[STATED GOAL 1] In the pyramid passage, restate the part starting at "As Boorite said" and ending at "time for construction.", putting "undertaking" wherever "project" occurs.
[STATED GOAL 2] In the pyramid passage, which I.E.S. Edwards book is said not to mention this kind of construction, and in what year was it published?

═════ GIVEN PASSAGE ═════

The extraction of materials from quarries is time consuming. Most building pieces still had to be finished to a fraction of an inch interfacing similar pieces. Not as close in tolerance as facing stones but very smooth in relative terms. If they weren't, and spaces bewteen were filled by rubble, you'd have a unstable mountain of crap. Nowhere in I.E.S. Edwards 1947 book The Pyramids of Egypt does he mention construction like this. The rough hewn blocks seen on the outer ranks have been weathered for more than a few years. Rest assurred that the key blocks supporting the bulk of the construction were very tightly fitted, not all dressed but certainly smoothed out.

As Boorite said people today simply shrug off the immensity of the scale of the project imagining a bunch of guys moved a bunch of blocks. The modern quarryman's quote is most pertinent!! If producing the building materials with modern techniques would take up the time assigned for the entire project it leaves no time for construction.

We require planning for our buildings today. How long did it take to lay out the plans for the pyramid alone? How long did it take, how many meeting, to project the logistics needed to efficiently facilitate a smooth work flow? The Egyptians were miraculously able to tackle a project that was many times larger and more complex than anything previously attempted. Pyramids before hand gave experience, yes, but simply scaling up does not work in engineering! Yet they were able to put together a structure on an unheard of scale that remained the largest on the planet for millenia.

═════ SUPPLIED INFORMATION ═════

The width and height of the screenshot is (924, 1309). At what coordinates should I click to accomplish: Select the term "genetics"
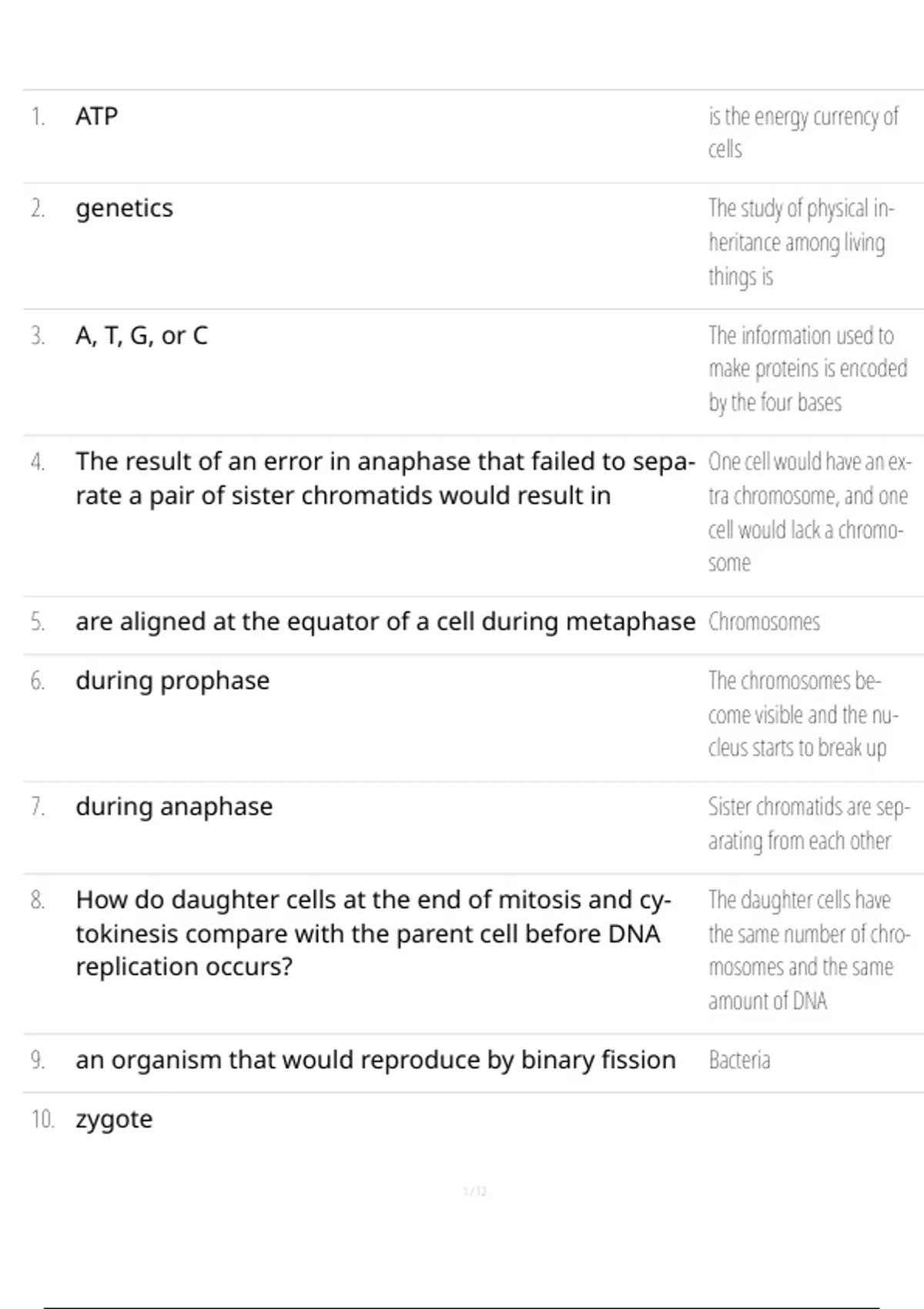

═════

[PROBLEM SOLUTION 1]
As Boorite said people today simply shrug off the immensity of the scale of the undertaking imagining a bunch of guys moved a bunch of blocks. The modern quarryman's quote is most pertinent!! If producing the building materials with modern techniques would take up the time assigned for the entire undertaking it leaves no time for construction.

[PROBLEM SOLUTION 2] The Pyramids of Egypt, published in 1947.